Install this agent skill to your Project

npx add-skill https://github.com/mgiovani/cc-arsenal/tree/main/skills/nanobanana

Metadata

Additional technical details for this skill

author
mgiovani
version
1.0.0

SKILL.md

Nanobanana — Nano Banana Image Generation

Generate and edit images using Google's Nano Banana (Gemini image generation API). This skill handles direct image generation, iterative editing, and expert guidance for integrating the API into codebases.

Core differentiator: A prompt enhancement system that analyzes user intent and project context to craft optimized prompts before calling the API.


Phase 0: Environment Check

Before anything else, verify the environment is ready.

1. Check API key:

bash
echo "${GEMINI_API_KEY:0:10}..."  # Show first 10 chars only (security)

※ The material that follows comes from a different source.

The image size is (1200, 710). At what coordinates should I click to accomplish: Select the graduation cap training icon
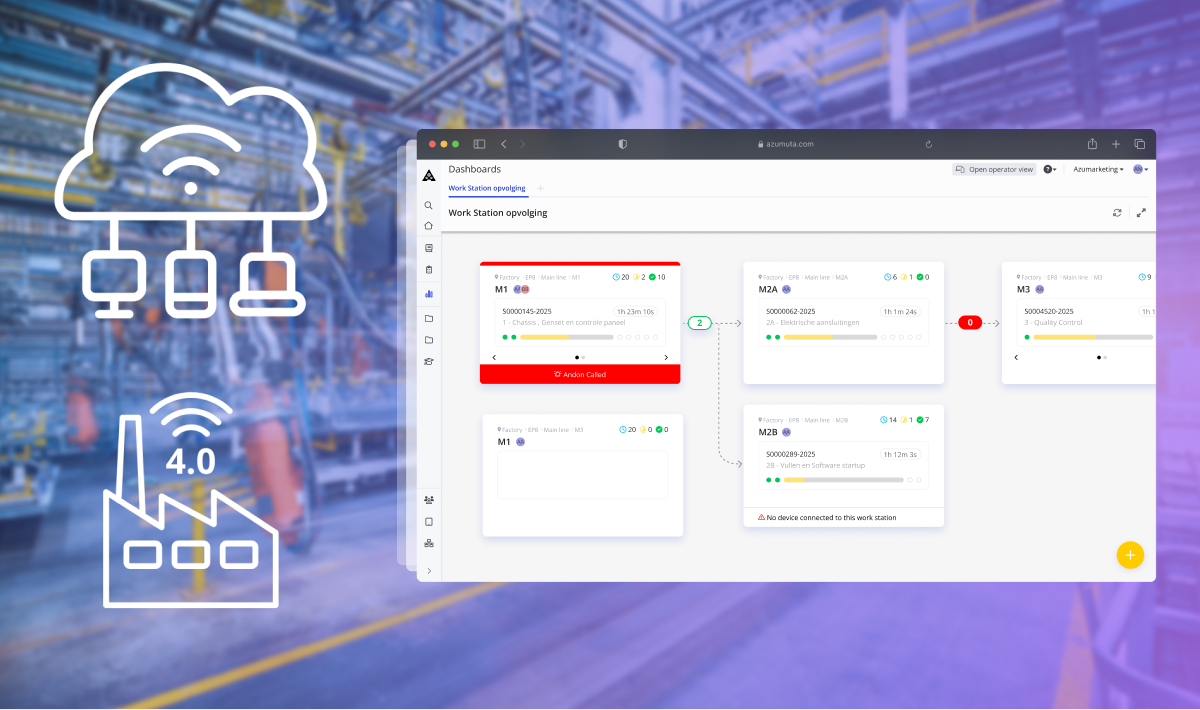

If GEMINI_API_KEY is empty or unset:

  • Read references/integration-guide.md (the setup section)
  • Present setup instructions to the user
  • Stop here until the key is configured

2. Check uv is available:

bash
uv --version 2>&1

If uv is not installed, direct the user to https://docs.astral.sh/uv/getting-started/installation/ and stop. uv handles dependency installation automatically via PEP 723 inline metadata — no manual pip install needed.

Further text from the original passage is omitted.